**SUPPLIED MATERIAL:**
****************
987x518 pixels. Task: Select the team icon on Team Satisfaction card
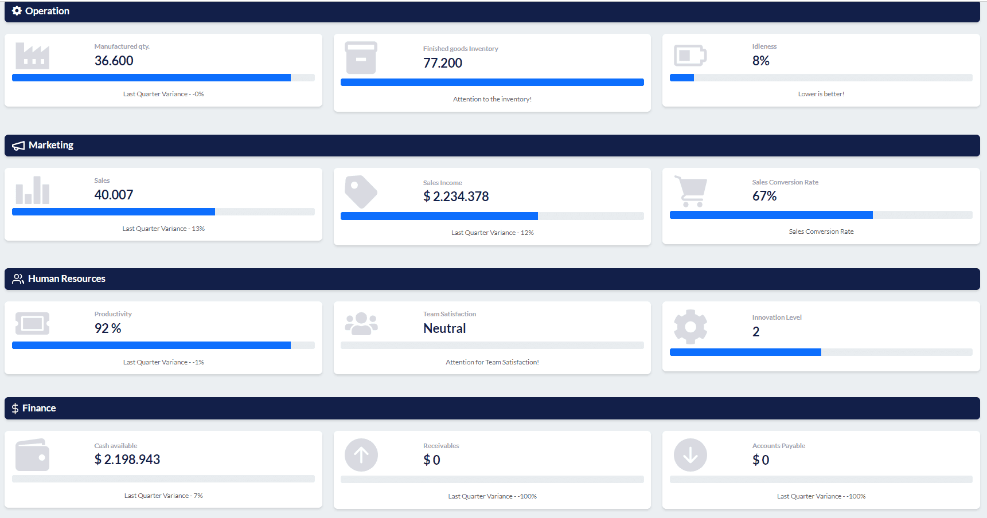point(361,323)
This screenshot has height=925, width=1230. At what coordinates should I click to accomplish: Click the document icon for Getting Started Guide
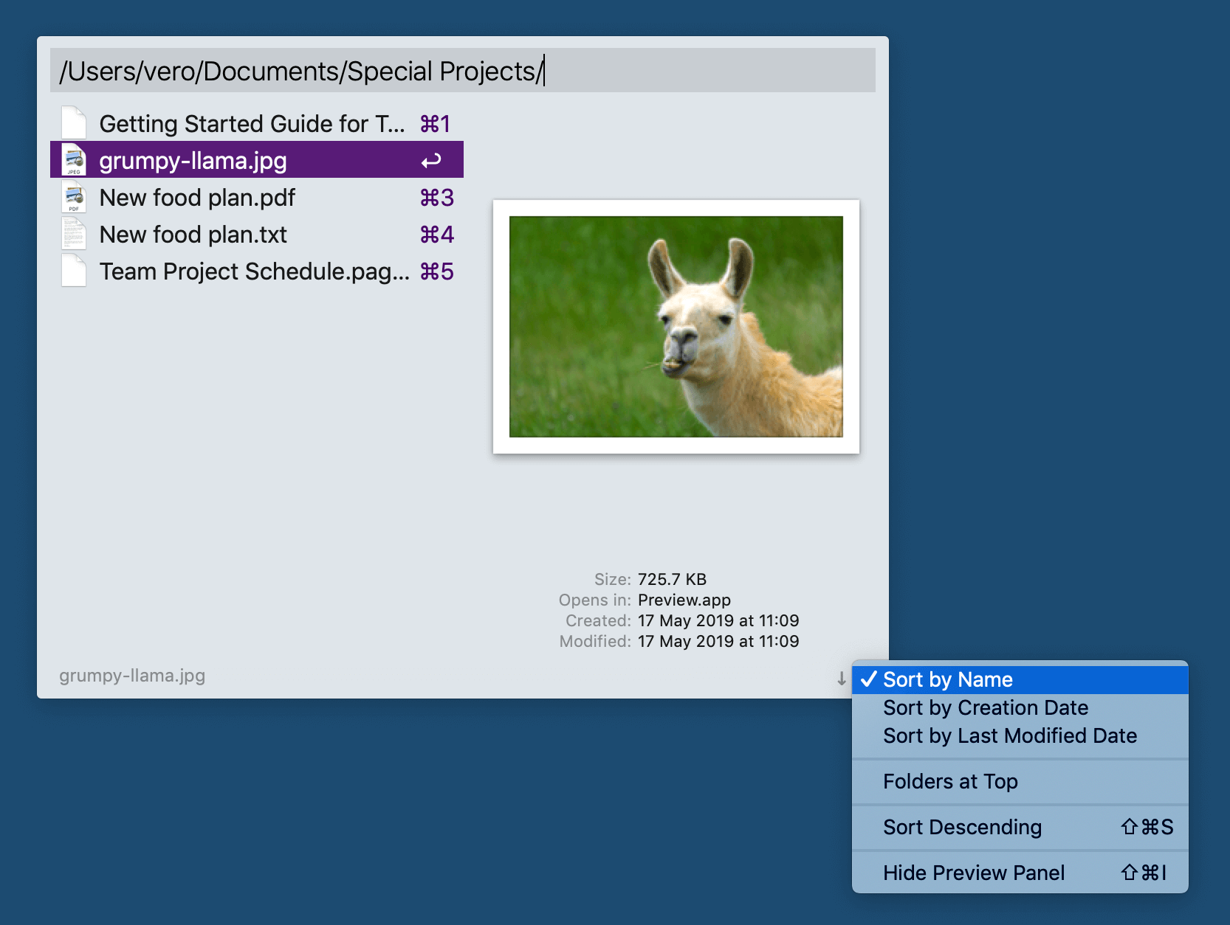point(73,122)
****************
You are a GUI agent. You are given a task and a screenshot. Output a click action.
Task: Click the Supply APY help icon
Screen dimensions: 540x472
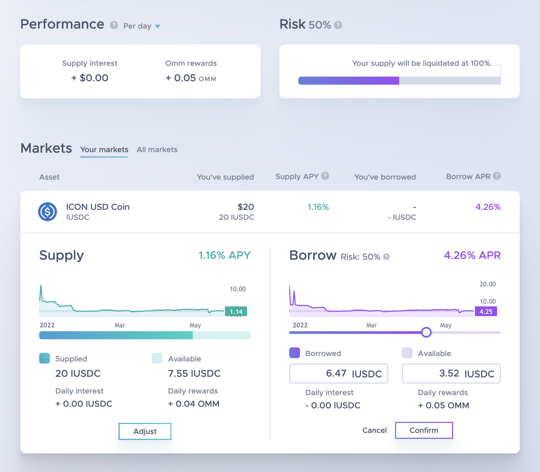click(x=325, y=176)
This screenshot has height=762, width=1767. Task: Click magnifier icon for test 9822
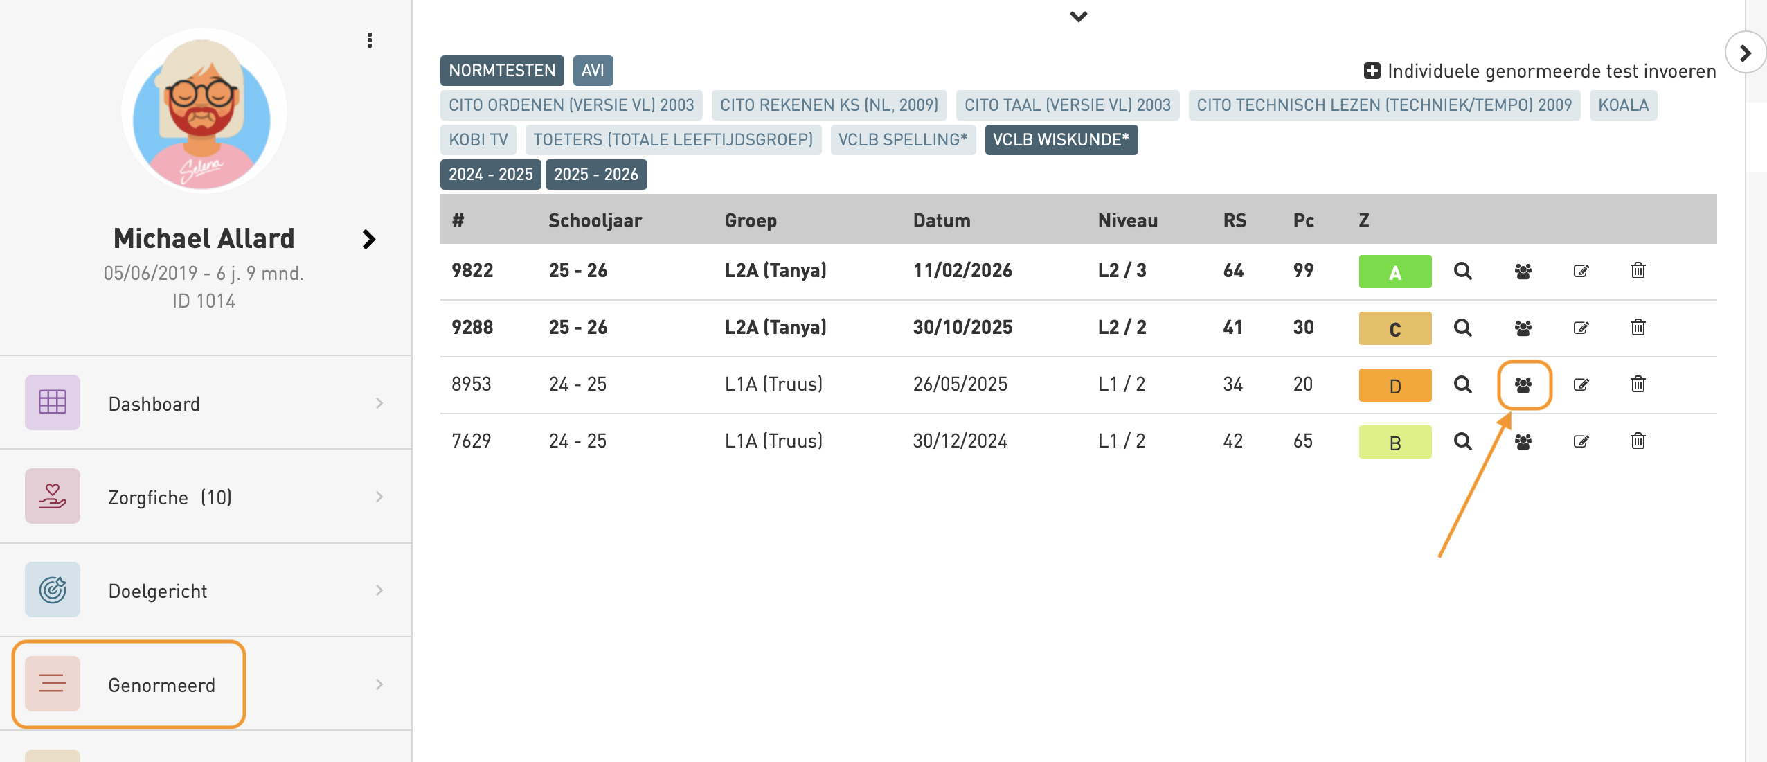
****************
**TASK OBJECTIVE:**
In the records above, find the line with "Task: Click the Supply APY help icon" and the line with "This screenshot has height=762, width=1767.", then restate word for word only those two lines and all lines between, omitting pictures.

**SOLUTION FOR THIS EXERCISE:**
Task: Click the Supply APY help icon
Screen dimensions: 540x472
click(x=325, y=176)
This screenshot has height=762, width=1767. Task: Click magnifier icon for test 9822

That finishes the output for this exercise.